▶ _RECORDS TO PROCESS_
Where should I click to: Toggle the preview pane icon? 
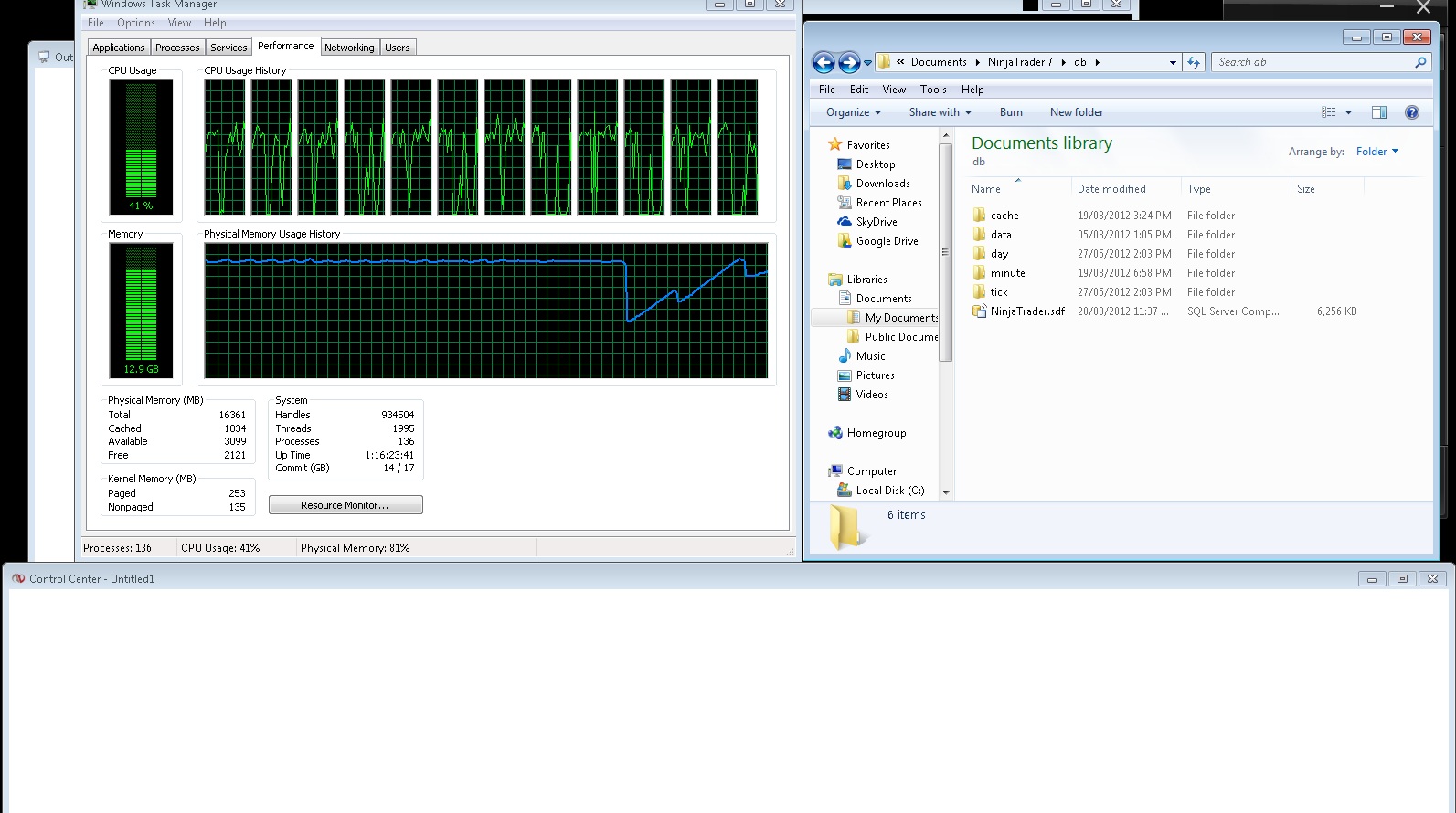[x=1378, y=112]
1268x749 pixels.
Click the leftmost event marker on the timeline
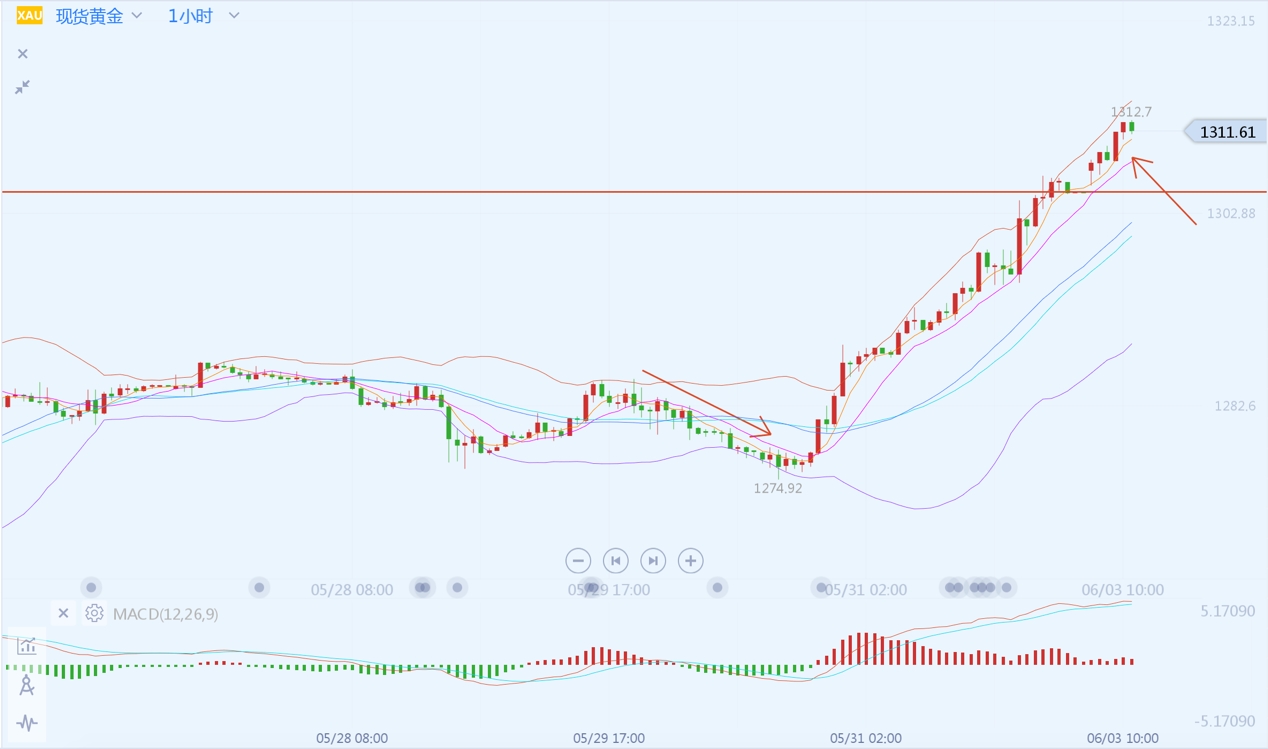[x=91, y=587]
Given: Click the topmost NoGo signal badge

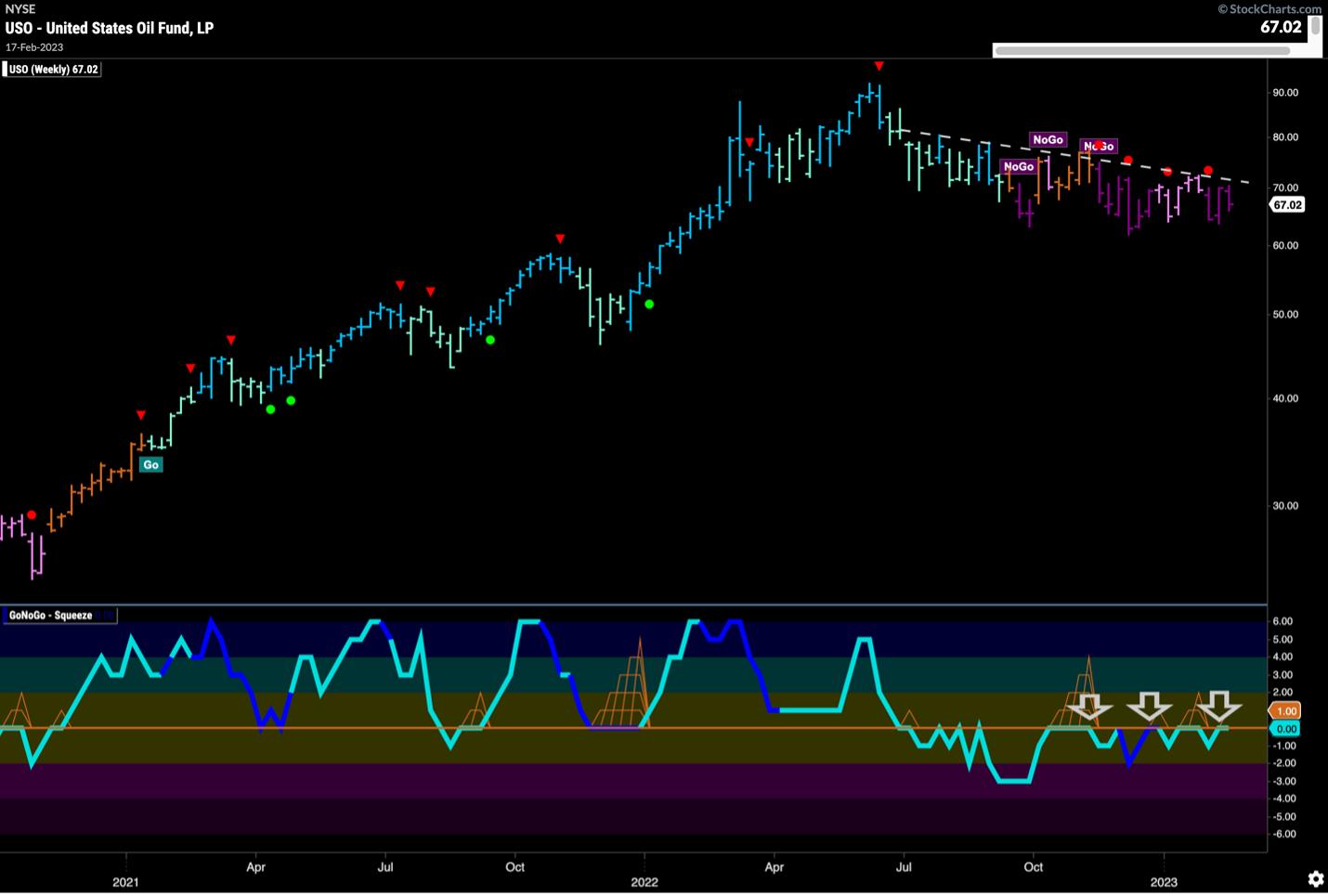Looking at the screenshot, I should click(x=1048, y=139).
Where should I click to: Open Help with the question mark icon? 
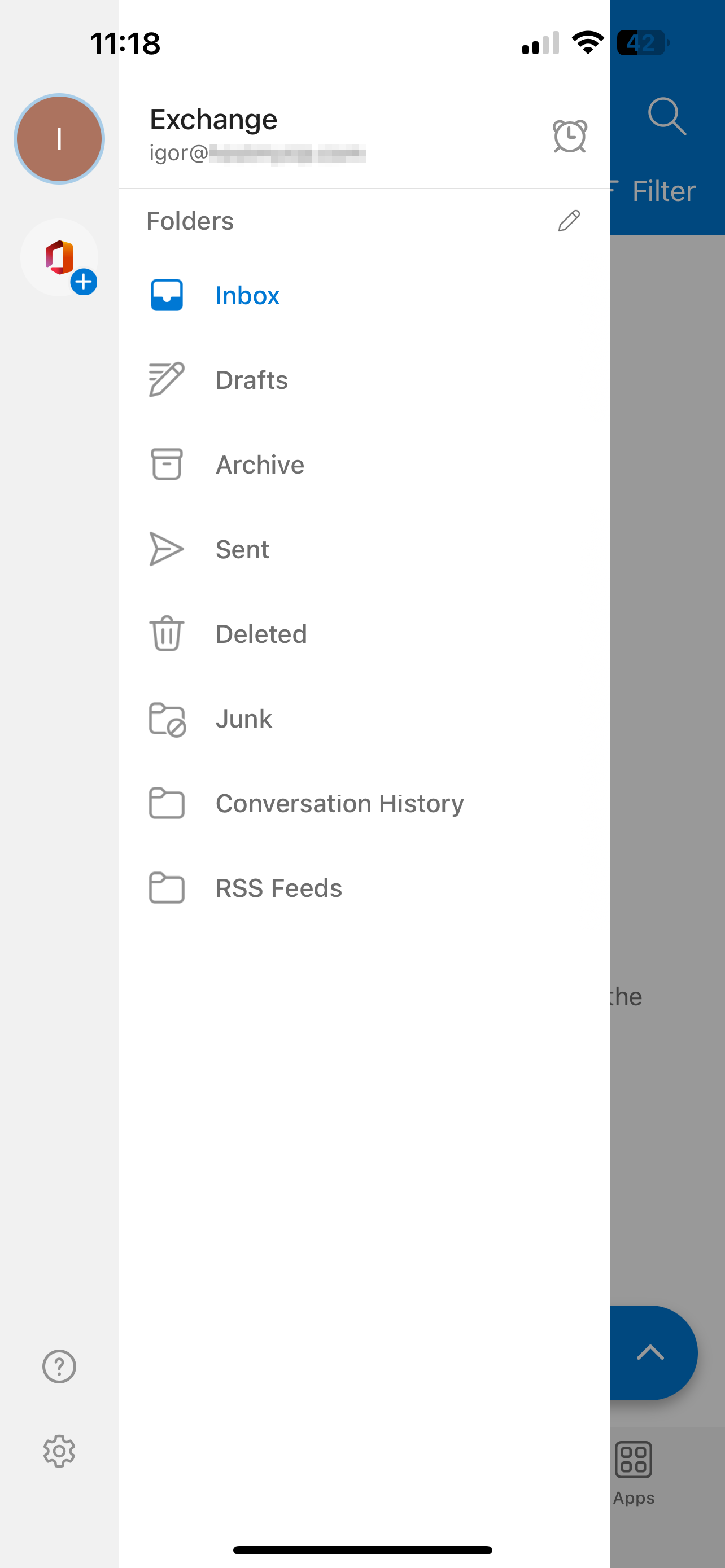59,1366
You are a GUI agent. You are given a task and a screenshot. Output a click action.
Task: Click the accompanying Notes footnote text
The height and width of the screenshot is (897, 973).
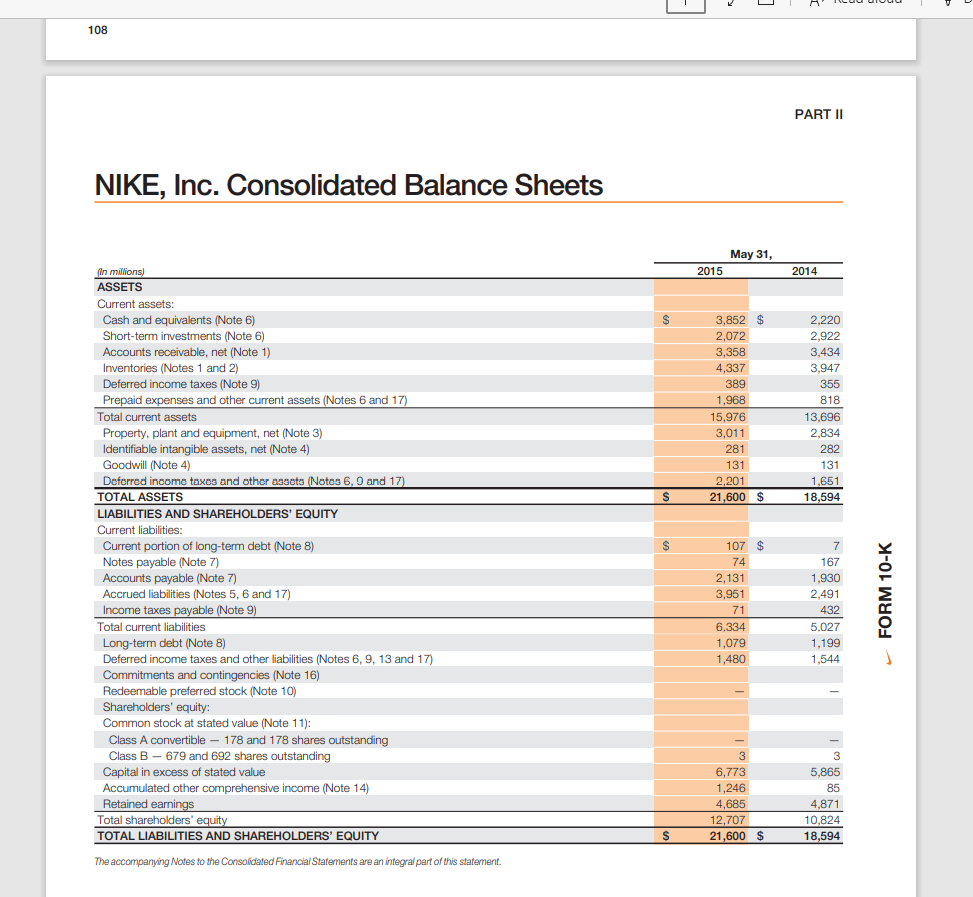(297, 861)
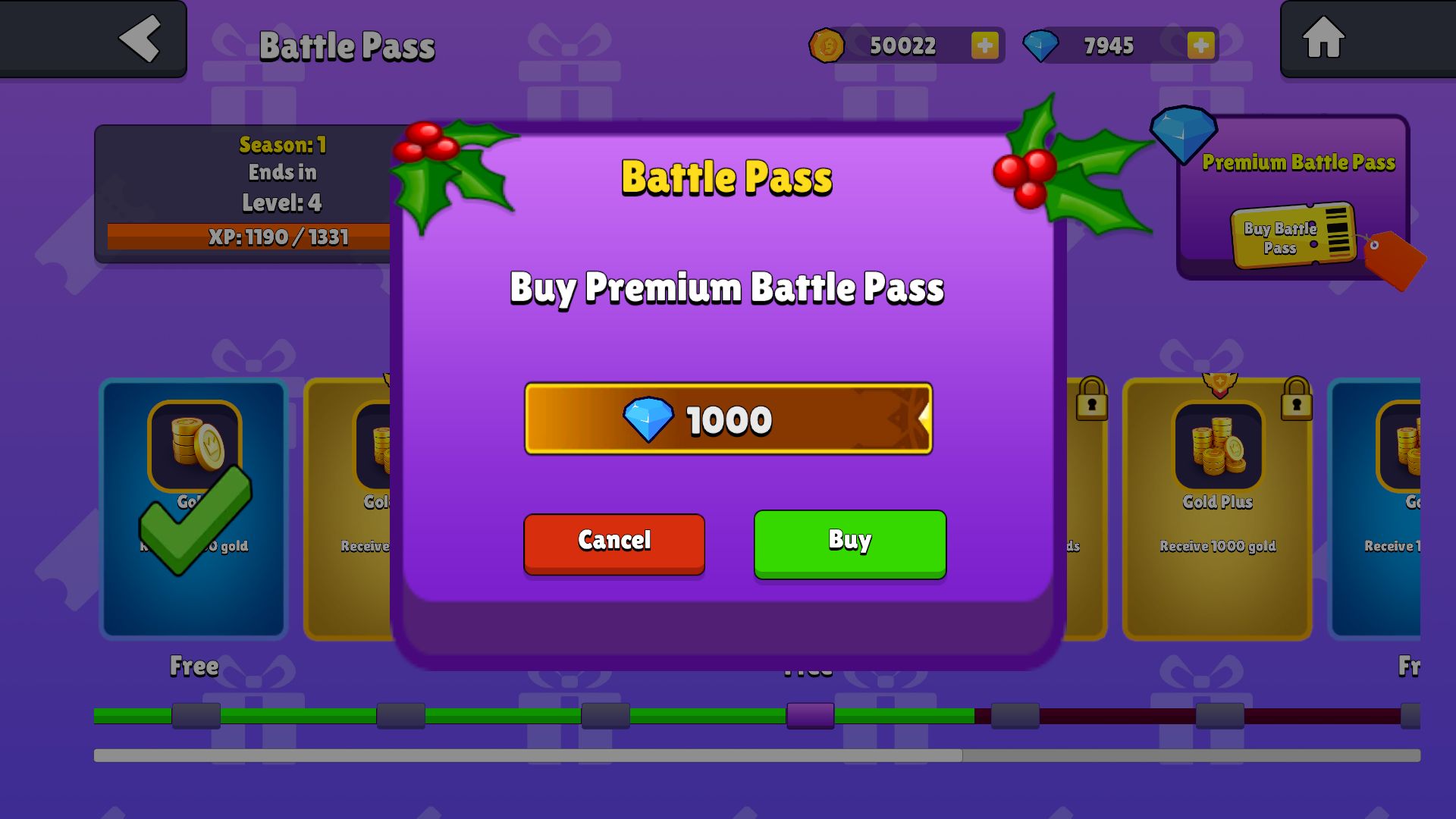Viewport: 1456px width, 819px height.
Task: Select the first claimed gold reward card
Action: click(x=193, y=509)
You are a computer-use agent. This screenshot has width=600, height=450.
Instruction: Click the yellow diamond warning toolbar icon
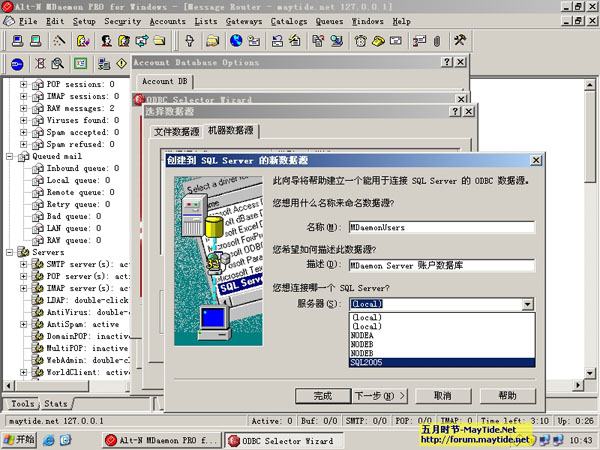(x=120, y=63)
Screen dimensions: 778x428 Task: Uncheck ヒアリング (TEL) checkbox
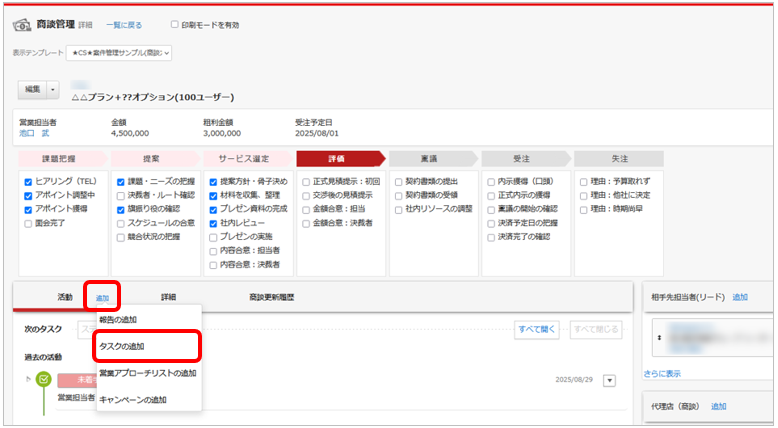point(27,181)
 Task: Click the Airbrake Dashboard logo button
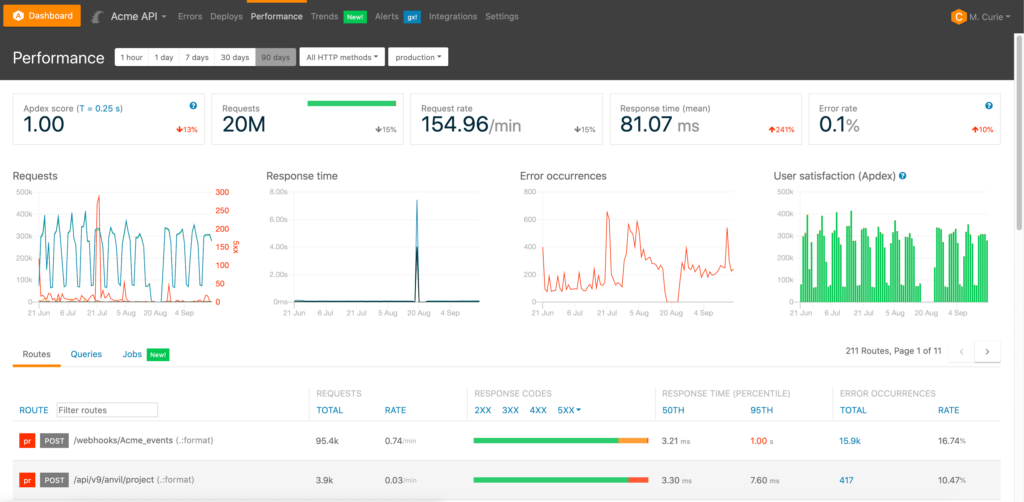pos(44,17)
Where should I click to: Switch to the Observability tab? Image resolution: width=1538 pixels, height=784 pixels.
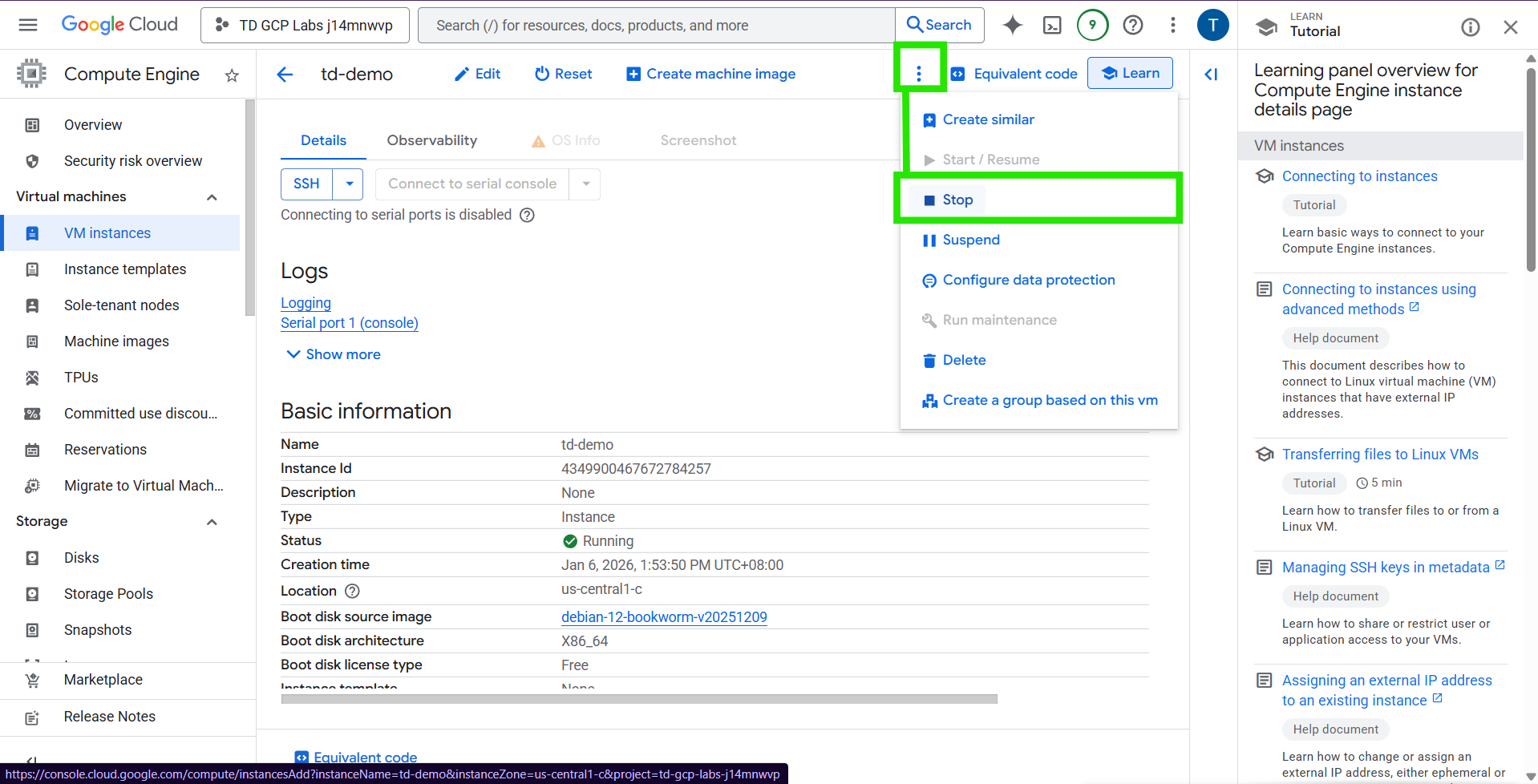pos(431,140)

▶ _WHAT YOU WILL DO_
With pictures left out, repeat exactly the lines from the one containing "Instruction: Click the" through the last line of the data above, inclusive, and nothing else.

▶ _ANSWER TO THE EXERCISE_
Instruction: Click the yellow diamond warning toolbar icon
(x=120, y=63)
Screen dimensions: 778x428 Task: Uncheck ヒアリング (TEL) checkbox
point(27,181)
 Task: Click the Airbrake Dashboard logo button
pos(44,17)
Where should I click to: Switch to the Observability tab? Image resolution: width=1538 pixels, height=784 pixels.
pos(431,140)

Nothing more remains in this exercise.